Chronicles

Scoters
by: Mike Lushington  

        It is Wednesday, May 1, as I write this. Early this morning, I took a trip upriver as far as Macleod's Siding and then started my pattern of stops back down to home. I do this at this time of year for one simple reason; I am checking on the build-up of Black and Surf Scoters in the Restigouche Estuary. When I set out this morning, it was with the idea that I should be seeing large numbers , if our observations and predictions of past years were valid. They were, and I was not disappointed; there had to be 75 000 scoters in the Estuary from Point du Chene on the Quebec side, down past Escuminac Cove. They were concentrated in the wide but shallow stretch of the river from Point a la Garde across to the New Brunswick shore, but they were, in reality, everywhere realised, once again, that I was witnessing one of nature's grand spectacles, and one of its most underappreciated.

        I have been doing these systematic surveys for several years now and each spring I learn more - about the scoters, and about the whole river system. For example, while counting them, I have come to realise just how important the estuary is to many different species of birds (not to mention salmon, smelts, mussels, seals, and tens of other species which live and prosper here). I must have seen a hundred loons flying in as I counted scoters and I am forever seeing eiders, cormorants, mergansers, gannets, gulls and other duck species. The work we did a few years ago to have the estuary proclaimed as a Globally Significant Important Bird Area is borne out with greater clarity each year.
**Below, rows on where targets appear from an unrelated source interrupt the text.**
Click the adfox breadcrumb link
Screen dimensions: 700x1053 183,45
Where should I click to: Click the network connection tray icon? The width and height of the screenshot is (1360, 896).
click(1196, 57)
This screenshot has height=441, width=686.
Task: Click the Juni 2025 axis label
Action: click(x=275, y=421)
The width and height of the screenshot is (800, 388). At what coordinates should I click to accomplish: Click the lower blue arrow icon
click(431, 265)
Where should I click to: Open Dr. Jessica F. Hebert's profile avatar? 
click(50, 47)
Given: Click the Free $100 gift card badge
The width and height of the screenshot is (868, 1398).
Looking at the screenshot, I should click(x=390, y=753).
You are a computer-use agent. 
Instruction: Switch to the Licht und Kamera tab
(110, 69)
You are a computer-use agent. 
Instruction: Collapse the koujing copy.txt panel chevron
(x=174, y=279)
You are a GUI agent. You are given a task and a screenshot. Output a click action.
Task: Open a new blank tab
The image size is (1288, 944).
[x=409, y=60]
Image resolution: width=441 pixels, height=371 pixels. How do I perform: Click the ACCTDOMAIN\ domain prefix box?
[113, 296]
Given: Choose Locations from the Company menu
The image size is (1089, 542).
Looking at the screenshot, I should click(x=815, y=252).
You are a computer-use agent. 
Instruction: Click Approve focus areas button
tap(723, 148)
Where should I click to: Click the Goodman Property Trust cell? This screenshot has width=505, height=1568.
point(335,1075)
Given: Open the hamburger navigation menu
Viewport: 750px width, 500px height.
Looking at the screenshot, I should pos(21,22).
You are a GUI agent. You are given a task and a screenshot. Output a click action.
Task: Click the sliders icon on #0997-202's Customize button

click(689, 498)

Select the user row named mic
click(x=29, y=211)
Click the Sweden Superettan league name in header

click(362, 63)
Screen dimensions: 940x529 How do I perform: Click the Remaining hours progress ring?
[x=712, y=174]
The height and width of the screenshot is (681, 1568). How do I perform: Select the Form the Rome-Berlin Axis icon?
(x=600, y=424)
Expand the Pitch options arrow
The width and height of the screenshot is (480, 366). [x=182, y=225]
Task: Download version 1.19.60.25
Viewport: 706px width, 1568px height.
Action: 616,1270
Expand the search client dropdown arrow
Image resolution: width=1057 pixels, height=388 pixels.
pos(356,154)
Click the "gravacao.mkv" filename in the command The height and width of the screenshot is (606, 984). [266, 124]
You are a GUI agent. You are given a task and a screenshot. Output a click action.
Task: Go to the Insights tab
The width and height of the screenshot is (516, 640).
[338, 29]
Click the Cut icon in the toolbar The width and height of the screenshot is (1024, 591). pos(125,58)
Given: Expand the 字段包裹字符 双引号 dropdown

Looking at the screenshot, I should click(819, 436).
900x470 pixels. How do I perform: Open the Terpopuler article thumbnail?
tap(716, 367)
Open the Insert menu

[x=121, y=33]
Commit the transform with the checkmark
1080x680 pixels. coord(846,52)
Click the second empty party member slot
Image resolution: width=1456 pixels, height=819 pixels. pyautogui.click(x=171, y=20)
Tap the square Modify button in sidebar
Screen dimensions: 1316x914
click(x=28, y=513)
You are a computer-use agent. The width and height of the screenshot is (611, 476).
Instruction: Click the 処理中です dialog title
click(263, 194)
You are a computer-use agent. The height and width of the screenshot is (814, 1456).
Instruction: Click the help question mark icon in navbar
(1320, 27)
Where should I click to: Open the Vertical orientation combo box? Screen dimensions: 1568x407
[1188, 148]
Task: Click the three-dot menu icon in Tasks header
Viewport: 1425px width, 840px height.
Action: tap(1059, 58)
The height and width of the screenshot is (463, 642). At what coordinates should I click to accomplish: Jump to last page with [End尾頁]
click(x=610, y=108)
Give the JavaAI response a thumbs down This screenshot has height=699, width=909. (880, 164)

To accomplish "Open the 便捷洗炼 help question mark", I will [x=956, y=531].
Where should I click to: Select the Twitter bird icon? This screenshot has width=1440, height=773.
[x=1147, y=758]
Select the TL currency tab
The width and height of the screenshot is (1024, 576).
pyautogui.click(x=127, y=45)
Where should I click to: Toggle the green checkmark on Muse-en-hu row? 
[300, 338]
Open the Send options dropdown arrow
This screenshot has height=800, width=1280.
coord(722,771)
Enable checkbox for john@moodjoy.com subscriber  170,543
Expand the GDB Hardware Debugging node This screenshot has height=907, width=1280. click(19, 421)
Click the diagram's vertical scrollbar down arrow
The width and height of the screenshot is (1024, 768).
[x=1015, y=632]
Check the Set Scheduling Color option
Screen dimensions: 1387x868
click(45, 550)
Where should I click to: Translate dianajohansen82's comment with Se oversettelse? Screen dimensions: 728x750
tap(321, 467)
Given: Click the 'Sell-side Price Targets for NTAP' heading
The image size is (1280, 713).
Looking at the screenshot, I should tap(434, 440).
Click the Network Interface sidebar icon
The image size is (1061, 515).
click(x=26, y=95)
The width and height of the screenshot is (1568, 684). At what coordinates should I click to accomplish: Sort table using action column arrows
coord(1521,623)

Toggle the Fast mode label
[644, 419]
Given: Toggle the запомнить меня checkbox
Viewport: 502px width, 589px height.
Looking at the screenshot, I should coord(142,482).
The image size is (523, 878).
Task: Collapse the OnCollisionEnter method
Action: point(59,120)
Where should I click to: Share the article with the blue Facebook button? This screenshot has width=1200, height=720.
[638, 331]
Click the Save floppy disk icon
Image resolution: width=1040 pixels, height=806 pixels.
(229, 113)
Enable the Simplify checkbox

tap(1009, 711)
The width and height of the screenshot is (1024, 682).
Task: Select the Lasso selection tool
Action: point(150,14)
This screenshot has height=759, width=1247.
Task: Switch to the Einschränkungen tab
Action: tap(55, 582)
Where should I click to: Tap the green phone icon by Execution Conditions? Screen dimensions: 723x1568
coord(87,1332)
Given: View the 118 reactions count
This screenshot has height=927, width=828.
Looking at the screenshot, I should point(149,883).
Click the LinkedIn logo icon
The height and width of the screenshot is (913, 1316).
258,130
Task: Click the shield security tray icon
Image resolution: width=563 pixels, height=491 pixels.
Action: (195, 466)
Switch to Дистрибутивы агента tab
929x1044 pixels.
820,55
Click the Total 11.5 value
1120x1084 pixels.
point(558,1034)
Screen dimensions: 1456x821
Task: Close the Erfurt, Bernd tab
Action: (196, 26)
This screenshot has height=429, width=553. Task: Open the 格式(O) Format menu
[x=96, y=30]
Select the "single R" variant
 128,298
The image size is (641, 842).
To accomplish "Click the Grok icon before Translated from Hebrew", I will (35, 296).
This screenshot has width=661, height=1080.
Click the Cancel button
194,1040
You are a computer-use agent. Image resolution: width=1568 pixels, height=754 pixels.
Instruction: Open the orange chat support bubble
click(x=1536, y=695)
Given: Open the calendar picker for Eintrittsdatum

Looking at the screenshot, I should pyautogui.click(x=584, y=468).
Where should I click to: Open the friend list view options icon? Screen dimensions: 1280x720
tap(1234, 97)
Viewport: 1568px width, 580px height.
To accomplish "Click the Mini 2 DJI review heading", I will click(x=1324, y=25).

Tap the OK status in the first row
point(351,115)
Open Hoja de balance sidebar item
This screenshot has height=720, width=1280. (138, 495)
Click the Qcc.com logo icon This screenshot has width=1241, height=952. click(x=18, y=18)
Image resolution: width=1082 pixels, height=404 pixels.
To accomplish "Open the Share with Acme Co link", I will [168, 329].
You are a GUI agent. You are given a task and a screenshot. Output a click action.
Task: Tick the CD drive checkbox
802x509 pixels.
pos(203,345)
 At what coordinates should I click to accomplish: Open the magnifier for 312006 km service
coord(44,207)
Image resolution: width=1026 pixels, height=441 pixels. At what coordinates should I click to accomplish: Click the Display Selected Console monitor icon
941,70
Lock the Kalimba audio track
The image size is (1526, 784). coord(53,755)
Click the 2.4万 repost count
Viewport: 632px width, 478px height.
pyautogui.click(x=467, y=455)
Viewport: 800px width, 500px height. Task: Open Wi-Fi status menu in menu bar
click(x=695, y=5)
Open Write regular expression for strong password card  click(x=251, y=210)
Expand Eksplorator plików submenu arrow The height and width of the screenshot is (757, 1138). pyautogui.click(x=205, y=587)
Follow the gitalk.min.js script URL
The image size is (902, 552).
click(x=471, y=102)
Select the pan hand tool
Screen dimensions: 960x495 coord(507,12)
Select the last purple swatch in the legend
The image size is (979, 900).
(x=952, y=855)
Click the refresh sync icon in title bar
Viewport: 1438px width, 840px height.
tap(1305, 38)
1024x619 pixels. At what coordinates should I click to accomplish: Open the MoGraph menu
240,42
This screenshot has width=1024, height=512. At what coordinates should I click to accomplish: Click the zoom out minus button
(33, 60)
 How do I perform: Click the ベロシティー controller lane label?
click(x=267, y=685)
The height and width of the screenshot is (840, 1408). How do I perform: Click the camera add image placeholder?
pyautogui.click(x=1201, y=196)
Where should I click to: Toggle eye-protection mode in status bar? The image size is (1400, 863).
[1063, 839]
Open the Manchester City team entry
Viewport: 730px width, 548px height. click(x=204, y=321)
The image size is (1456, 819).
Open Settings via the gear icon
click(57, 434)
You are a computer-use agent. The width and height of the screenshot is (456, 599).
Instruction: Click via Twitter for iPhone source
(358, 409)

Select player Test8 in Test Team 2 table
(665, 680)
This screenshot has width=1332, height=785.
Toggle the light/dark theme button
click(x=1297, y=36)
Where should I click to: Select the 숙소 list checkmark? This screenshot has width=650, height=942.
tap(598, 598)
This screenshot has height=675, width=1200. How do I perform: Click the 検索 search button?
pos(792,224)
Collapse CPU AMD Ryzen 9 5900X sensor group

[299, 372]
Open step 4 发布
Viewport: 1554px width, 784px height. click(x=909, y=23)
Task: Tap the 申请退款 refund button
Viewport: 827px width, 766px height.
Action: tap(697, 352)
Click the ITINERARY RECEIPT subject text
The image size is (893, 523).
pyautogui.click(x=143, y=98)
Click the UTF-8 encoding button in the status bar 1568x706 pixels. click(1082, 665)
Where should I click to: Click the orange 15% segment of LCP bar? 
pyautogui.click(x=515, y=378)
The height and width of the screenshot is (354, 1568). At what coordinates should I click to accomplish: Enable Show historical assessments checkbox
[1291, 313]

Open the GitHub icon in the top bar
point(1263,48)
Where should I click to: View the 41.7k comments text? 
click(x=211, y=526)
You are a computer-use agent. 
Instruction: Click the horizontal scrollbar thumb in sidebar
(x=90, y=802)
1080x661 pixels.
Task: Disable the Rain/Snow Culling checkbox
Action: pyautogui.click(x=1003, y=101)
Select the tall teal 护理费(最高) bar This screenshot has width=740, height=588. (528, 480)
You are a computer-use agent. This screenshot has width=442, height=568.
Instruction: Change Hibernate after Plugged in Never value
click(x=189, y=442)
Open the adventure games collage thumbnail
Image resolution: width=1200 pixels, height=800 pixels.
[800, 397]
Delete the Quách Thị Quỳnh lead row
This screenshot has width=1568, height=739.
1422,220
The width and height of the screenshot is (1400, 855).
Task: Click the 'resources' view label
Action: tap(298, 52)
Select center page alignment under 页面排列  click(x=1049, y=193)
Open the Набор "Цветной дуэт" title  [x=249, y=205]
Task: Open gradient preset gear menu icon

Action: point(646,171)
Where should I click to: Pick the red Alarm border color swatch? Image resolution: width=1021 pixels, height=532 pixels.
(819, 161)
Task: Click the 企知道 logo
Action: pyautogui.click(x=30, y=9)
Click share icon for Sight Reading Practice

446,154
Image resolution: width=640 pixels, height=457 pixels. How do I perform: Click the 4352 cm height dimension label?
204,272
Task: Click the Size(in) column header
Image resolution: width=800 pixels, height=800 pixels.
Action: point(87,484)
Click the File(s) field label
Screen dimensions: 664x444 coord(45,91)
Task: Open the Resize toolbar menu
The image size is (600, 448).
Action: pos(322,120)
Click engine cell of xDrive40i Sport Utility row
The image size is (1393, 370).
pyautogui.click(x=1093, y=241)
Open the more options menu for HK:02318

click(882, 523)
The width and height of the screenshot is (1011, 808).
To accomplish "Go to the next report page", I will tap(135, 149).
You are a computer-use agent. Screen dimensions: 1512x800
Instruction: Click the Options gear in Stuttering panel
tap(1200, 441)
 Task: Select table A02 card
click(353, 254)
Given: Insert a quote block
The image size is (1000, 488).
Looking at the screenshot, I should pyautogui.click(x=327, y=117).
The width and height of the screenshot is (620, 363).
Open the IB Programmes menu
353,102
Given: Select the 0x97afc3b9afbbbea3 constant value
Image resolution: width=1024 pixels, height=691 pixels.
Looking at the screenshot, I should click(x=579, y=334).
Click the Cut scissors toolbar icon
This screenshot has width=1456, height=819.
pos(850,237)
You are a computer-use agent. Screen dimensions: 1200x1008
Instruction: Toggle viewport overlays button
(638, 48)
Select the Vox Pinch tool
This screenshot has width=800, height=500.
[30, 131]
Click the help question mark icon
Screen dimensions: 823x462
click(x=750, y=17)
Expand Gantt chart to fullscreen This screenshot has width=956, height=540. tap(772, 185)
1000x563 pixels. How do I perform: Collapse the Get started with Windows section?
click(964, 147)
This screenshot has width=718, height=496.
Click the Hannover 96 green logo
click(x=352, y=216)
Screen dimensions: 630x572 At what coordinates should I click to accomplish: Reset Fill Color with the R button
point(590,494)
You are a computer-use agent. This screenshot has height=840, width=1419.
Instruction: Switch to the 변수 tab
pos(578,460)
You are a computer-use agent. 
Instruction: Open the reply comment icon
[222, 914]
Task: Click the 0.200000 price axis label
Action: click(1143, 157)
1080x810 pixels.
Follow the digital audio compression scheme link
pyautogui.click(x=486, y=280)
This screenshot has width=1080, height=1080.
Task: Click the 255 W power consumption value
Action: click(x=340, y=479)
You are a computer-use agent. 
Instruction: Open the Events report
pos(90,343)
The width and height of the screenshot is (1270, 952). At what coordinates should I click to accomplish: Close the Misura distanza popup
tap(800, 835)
        It all comes to a simple fascination. I don't take the time to count these birds only for the scientific information we may gain about them, but simply because I am intrigued by them. These rather plump, unprepossessing little ducks survive all winter in the open ocean and then, with the coming of spring, fly to unknown parts of the Arctic to nest. On their way,. they stop by here for a couple of weeks. While here, they eat, they sing, they court, and they mate. And then, they disappear. While they are here, though, they provide us with an opportunity to observe one of the largest concentrations of their kind anywhere in the world. Their sheer numbers threaten to overwhelm me as I try to estimate just how many of them there are out there, and I am tempted, at times, simply to summarise my efforts by noting "a whole big pile of them".

        That I was even out there early this morning is testiment to my interest in them. I say this because Jim Clifford and I were in the woods back on the Road to Mount Carleton last night looking for owls - and I didn't get to bed until 2:30 this morning. Jim and I were indulging in another fascination, our mutually shared one with these birds of the night. It strikes me, as I write this, that there is a real clash with scale here; we counted ourselves successful and reasonably satisfied last night to have found seven owls, while this morning I have been dealing with 75 000 scoters! And yet and again, the fascination lies elsewhere. There is something wonderful about being out in the woods in the middle of the night and suddenly hearing an owl, there, in the dark, hunting, courting and surviving as its kind has for millions of years, far beyond our time of interest in them. We found three species last night; five of the birds were Barred Owls, including a pair which came to our taped calls with every intention of driving out an intruding pair of competitors. We also found a diminutive Saw-whet owl, a little creature hardly bigger than a robin, but one of the more ferocious predators of the nightime woods, and a Great-horned owl, one of the most aggressive and successful birds in the world.

        I found myself wondering about this scale. Why is a single owl such a thrilling encounter while the scoter intrigue seems to be based on numbers? I really don't know, but I suspect that scoters tell me something about the fecundity of the natural worlds, while owls embody the sense of individualism. Scoters are tough birds in a tough world, but in the end the species survives because of its numbers. Owls, on the other hand, are not plentiful; they must survive as individuals in a world which tends not to look kindly on predators. Whatever, though, the basis for my fascination, I know that I am so pleased to be a part of this same world, and to be able to watch and listen to it as I try to understand more about it at every opportunity.